Company type | Government-sponsored enterprise and public company |
---|---|
OTCQB: FMCC | |
Industry | Financial services |
Founded | 1970 |
Headquarters | Tysons, Virginia, U.S. (McLean mailing address) |
Key people |
|
Products | Mortgage-backed securities |
Revenue | US$21.264 billion (2022) |
US$9.327 billion (2022) | |
Total assets | US$3.208 trillion (2022) |
Total equity | US$37.018 billion (2022) |
Number of employees | 7,799 (January 31, 2023) |
Website | freddiemac.com |
Footnotes / references [1][2] |
The Federal Home Loan Mortgage Corporation (FHLMC), commonly known as Freddie Mac, is an American publicly traded, government-sponsored enterprise (GSE), headquartered in Tysons, Virginia.[3][4] The FHLMC was created in 1970 to expand the secondary market for mortgages in the US. Along with its sister organization, the Federal National Mortgage Association (Fannie Mae), Freddie Mac buys mortgages, pools them, and sells them as a mortgage-backed security (MBS) to private investors on the open market. This secondary mortgage market increases the supply of money available for mortgage lending and increases the money available for new home purchases. The name "Freddie Mac" is a variant of the FHLMC initialism of the company's full name that was adopted officially for ease of identification.
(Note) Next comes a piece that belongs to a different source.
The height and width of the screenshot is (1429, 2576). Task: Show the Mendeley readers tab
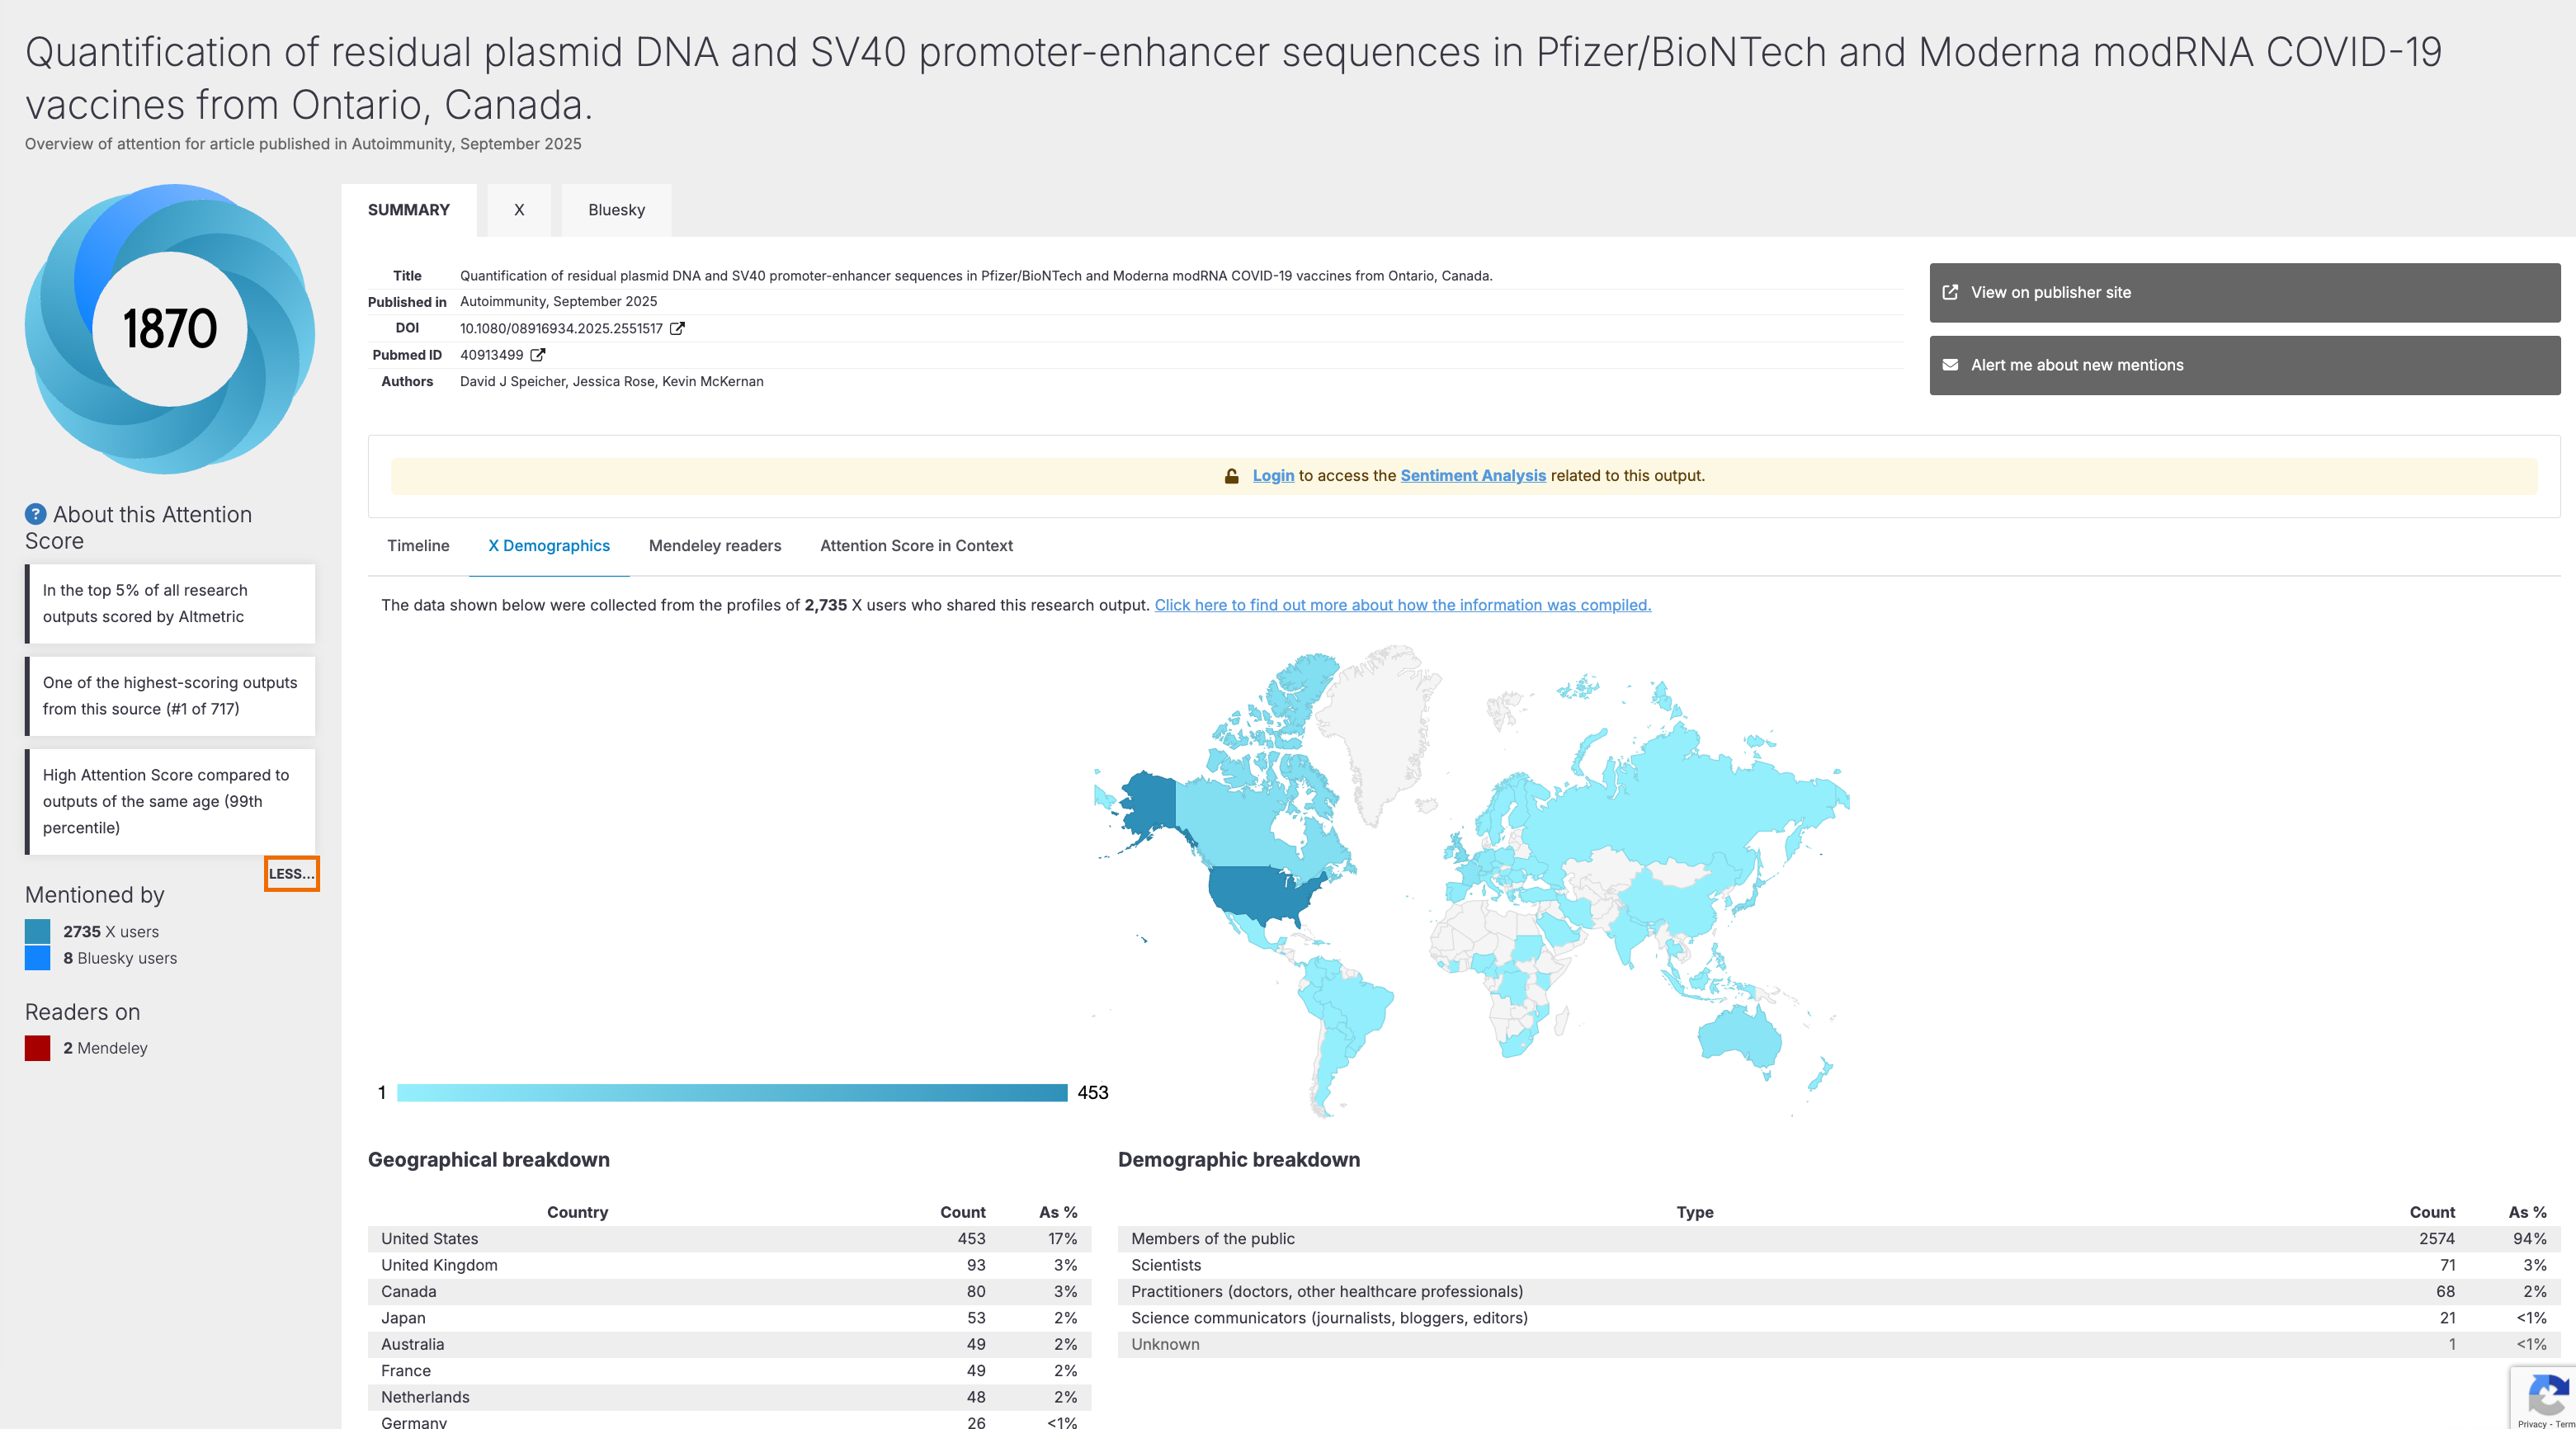point(715,545)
On September 7, 2008, Federal Housing Finance Agency (FHFA) director James B. Lockhart III announced he had put Fannie Mae and Freddie Mac under the conservatorship of the FHFA (see Federal takeover of Fannie Mae and Freddie Mac). The action has been described as "one of the most sweeping government interventions in private financial markets in decades".[5][6][7] As of the start of the conservatorship, the United States Department of the Treasury had contracted to acquire US$1 billion in Freddie Mac senior preferred stock, paying at a rate of 10% per year, and the total investment may subsequently rise to as much as US$100 billion.[8] Shares of Freddie Mac stock, however, plummeted to about one U.S. dollar on September 8, 2008, and dropped a further 50% on June 16, 2010, when the stocks delisted due to falling below minimum share prices for the NYSE.[9] In 2008, the yield on U.S Treasury securities rose in anticipation of increased U.S. federal debt.[10] The housing market and economy eventually recovered, making Freddie Mac profitable once again.
Freddie Mac is ranked No. 45 on the 2023 Fortune 500 list of the largest United States corporations by total revenue, and has $3.208 trillion in assets under management.[11]